### The request
Reproduce the entries below, substituting "desktop agent" for each occurrence of "GUI agent" and leaving everything else untouched.

Interface element records
-.-.-
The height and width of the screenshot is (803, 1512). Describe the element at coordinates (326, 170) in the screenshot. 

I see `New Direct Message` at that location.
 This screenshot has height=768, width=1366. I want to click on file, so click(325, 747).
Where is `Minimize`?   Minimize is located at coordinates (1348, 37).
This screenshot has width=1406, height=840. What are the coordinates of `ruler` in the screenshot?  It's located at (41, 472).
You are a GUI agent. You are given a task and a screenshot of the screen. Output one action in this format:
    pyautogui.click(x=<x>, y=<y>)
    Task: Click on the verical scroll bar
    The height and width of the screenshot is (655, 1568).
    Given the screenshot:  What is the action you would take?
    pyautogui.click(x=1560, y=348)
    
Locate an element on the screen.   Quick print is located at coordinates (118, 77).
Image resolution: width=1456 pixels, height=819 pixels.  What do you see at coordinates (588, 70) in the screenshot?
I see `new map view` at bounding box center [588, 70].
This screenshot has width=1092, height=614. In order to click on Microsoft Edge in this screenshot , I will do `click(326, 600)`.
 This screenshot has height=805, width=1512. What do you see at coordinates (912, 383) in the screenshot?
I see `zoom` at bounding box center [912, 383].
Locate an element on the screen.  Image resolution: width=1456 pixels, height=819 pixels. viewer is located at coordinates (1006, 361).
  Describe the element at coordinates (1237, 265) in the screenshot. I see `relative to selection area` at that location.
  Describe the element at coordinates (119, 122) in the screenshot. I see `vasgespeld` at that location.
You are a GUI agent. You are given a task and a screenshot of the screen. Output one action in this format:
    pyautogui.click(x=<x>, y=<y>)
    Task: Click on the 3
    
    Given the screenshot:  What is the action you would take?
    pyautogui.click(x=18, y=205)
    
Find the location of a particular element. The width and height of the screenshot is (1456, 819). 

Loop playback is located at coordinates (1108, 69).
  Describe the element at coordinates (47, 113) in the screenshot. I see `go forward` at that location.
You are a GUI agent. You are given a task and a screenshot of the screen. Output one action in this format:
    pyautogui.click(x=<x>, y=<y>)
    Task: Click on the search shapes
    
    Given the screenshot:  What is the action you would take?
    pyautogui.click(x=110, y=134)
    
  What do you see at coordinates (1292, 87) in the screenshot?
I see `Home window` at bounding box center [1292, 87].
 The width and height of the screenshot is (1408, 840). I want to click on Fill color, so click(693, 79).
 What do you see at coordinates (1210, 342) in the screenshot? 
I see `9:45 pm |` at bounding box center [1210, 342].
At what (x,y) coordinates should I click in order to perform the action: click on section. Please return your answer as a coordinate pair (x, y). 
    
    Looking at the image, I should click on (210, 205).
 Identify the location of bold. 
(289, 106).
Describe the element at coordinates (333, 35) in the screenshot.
-.-.-
### Answer to this task
The height and width of the screenshot is (803, 1512). Describe the element at coordinates (326, 170) in the screenshot. 

I see `New Direct Message` at that location.
 This screenshot has height=768, width=1366. I want to click on file, so click(325, 747).
Where is `Minimize`?   Minimize is located at coordinates (1348, 37).
This screenshot has width=1406, height=840. What are the coordinates of `ruler` in the screenshot?  It's located at (41, 472).
You are a desktop agent. You are given a task and a screenshot of the screen. Output one action in this format:
    pyautogui.click(x=<x>, y=<y>)
    Task: Click on the verical scroll bar
    The height and width of the screenshot is (655, 1568).
    Given the screenshot:  What is the action you would take?
    pyautogui.click(x=1560, y=348)
    
Locate an element on the screen.   Quick print is located at coordinates (118, 77).
Image resolution: width=1456 pixels, height=819 pixels.  What do you see at coordinates (588, 70) in the screenshot?
I see `new map view` at bounding box center [588, 70].
This screenshot has width=1092, height=614. In order to click on Microsoft Edge in this screenshot , I will do `click(326, 600)`.
 This screenshot has height=805, width=1512. What do you see at coordinates (912, 383) in the screenshot?
I see `zoom` at bounding box center [912, 383].
Locate an element on the screen.  Image resolution: width=1456 pixels, height=819 pixels. viewer is located at coordinates (1006, 361).
  Describe the element at coordinates (1237, 265) in the screenshot. I see `relative to selection area` at that location.
  Describe the element at coordinates (119, 122) in the screenshot. I see `vasgespeld` at that location.
You are a desktop agent. You are given a task and a screenshot of the screen. Output one action in this format:
    pyautogui.click(x=<x>, y=<y>)
    Task: Click on the 3
    
    Given the screenshot:  What is the action you would take?
    pyautogui.click(x=18, y=205)
    
Find the location of a particular element. The width and height of the screenshot is (1456, 819). 

Loop playback is located at coordinates (1108, 69).
  Describe the element at coordinates (47, 113) in the screenshot. I see `go forward` at that location.
You are a desktop agent. You are given a task and a screenshot of the screen. Output one action in this format:
    pyautogui.click(x=<x>, y=<y>)
    Task: Click on the search shapes
    
    Given the screenshot:  What is the action you would take?
    pyautogui.click(x=110, y=134)
    
  What do you see at coordinates (1292, 87) in the screenshot?
I see `Home window` at bounding box center [1292, 87].
 The width and height of the screenshot is (1408, 840). I want to click on Fill color, so click(693, 79).
 What do you see at coordinates (1210, 342) in the screenshot? 
I see `9:45 pm |` at bounding box center [1210, 342].
At what (x,y) coordinates should I click in order to perform the action: click on section. Please return your answer as a coordinate pair (x, y). 
    
    Looking at the image, I should click on (210, 205).
 Identify the location of bold. 
(289, 106).
Describe the element at coordinates (333, 35) in the screenshot.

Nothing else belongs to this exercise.